===== DATA LISTING
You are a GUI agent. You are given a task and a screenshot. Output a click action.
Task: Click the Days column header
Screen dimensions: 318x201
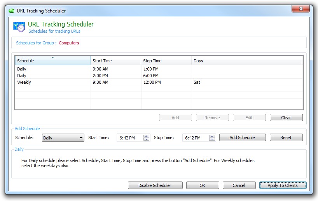click(x=246, y=61)
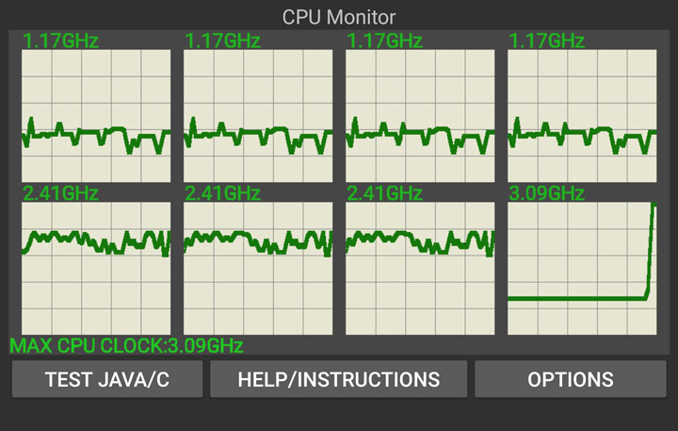Click the 1.17GHz label above the second graph
The height and width of the screenshot is (431, 678).
pos(223,41)
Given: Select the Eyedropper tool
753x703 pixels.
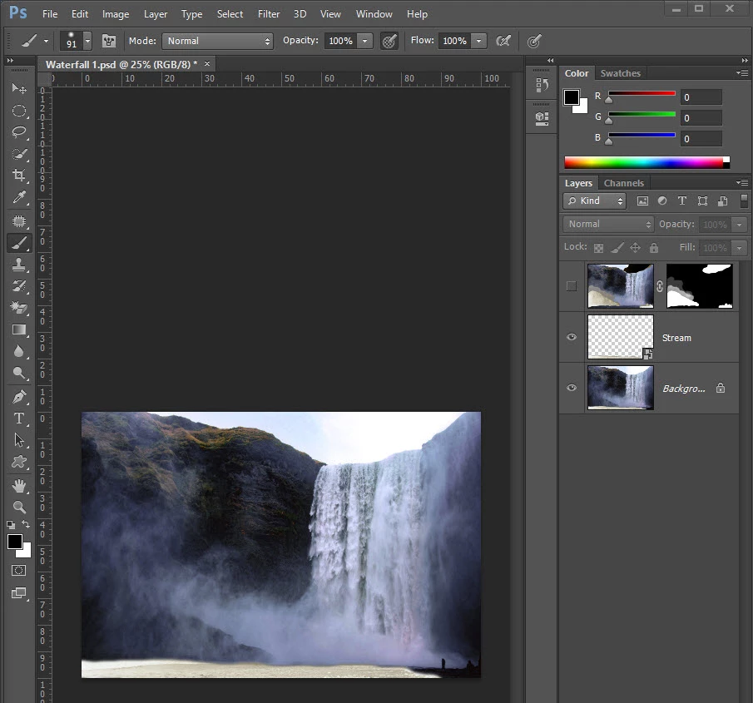Looking at the screenshot, I should (19, 198).
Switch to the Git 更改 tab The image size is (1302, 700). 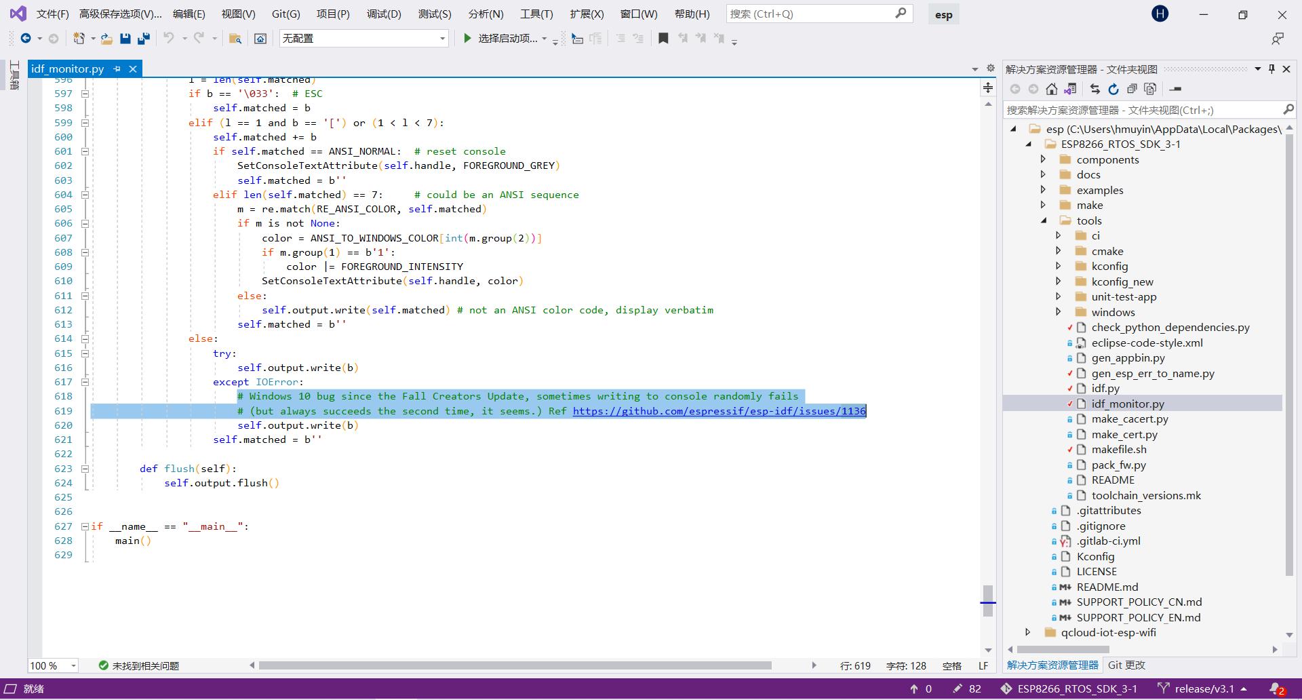[1126, 665]
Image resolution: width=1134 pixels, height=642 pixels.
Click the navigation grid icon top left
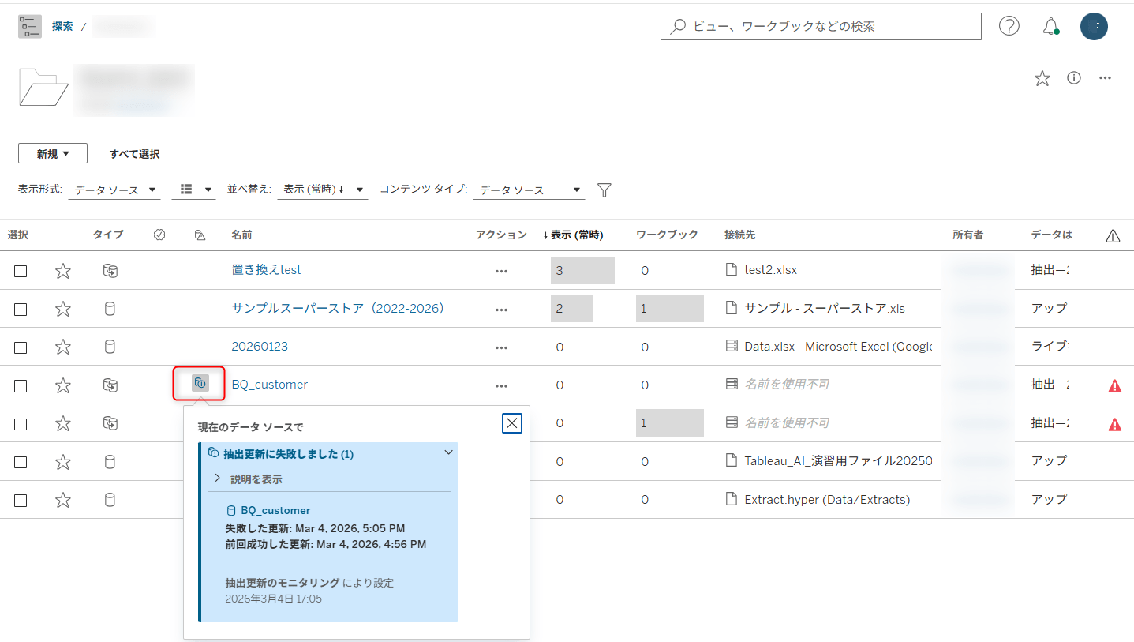[29, 26]
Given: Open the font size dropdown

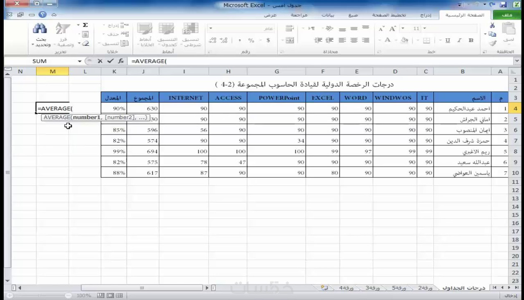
==========
Leave every picture out and return exactly the lines from the one holding "Click the navigation grid icon top left" through the end of the records above, both ends included, and nothing more.

> [WORKED SOLUTION]
Click the navigation grid icon top left
[29, 26]
Given: Open the font size dropdown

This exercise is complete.